* [Dataset rows]
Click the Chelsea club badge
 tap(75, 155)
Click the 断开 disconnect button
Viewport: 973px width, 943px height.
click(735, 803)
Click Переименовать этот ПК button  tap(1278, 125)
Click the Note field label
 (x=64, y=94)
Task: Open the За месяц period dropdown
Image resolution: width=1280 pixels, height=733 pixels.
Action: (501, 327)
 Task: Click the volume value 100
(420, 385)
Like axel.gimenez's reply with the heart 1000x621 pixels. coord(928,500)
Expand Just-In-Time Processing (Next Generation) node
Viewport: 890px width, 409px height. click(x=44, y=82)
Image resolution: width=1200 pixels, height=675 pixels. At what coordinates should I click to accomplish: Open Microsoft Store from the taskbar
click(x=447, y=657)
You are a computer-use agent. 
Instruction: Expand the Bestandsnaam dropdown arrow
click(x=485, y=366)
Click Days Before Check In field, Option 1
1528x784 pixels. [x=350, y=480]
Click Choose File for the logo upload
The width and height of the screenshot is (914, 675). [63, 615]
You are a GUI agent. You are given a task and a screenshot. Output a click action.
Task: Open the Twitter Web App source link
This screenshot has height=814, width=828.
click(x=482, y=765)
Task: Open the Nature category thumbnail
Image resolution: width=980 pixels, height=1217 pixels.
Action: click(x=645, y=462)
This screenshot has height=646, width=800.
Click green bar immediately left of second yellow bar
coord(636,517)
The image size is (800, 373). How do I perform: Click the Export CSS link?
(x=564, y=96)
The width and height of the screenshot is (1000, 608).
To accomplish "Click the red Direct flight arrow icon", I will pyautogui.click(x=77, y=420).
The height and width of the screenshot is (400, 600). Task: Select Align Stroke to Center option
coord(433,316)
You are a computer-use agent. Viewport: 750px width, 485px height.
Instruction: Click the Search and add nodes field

* [What is asked] Print every line above verbatim, keeping the order and leaving nothing out.

* [Answer for the task]
Click the Chelsea club badge
 tap(75, 155)
Click the 断开 disconnect button
Viewport: 973px width, 943px height.
click(735, 803)
Click Переименовать этот ПК button  tap(1278, 125)
Click the Note field label
 (x=64, y=94)
Task: Open the За месяц period dropdown
Image resolution: width=1280 pixels, height=733 pixels.
Action: (501, 327)
 Task: Click the volume value 100
(420, 385)
Like axel.gimenez's reply with the heart 1000x621 pixels. coord(928,500)
Expand Just-In-Time Processing (Next Generation) node
Viewport: 890px width, 409px height. click(x=44, y=82)
Image resolution: width=1200 pixels, height=675 pixels. At what coordinates should I click to accomplish: Open Microsoft Store from the taskbar
click(x=447, y=657)
You are a computer-use agent. 
Instruction: Expand the Bestandsnaam dropdown arrow
click(x=485, y=366)
Click Days Before Check In field, Option 1
1528x784 pixels. [x=350, y=480]
Click Choose File for the logo upload
The width and height of the screenshot is (914, 675). [63, 615]
You are a GUI agent. You are given a task and a screenshot. Output a click action.
Task: Open the Twitter Web App source link
This screenshot has height=814, width=828.
click(x=482, y=765)
Task: Open the Nature category thumbnail
Image resolution: width=980 pixels, height=1217 pixels.
Action: click(x=645, y=462)
This screenshot has height=646, width=800.
Click green bar immediately left of second yellow bar
coord(636,517)
The image size is (800, 373). How do I perform: Click the Export CSS link?
(x=564, y=96)
The width and height of the screenshot is (1000, 608).
To accomplish "Click the red Direct flight arrow icon", I will pyautogui.click(x=77, y=420).
The height and width of the screenshot is (400, 600). Task: Select Align Stroke to Center option
coord(433,316)
You are a computer-use agent. Viewport: 750px width, 485px height.
Instruction: Click the Search and add nodes field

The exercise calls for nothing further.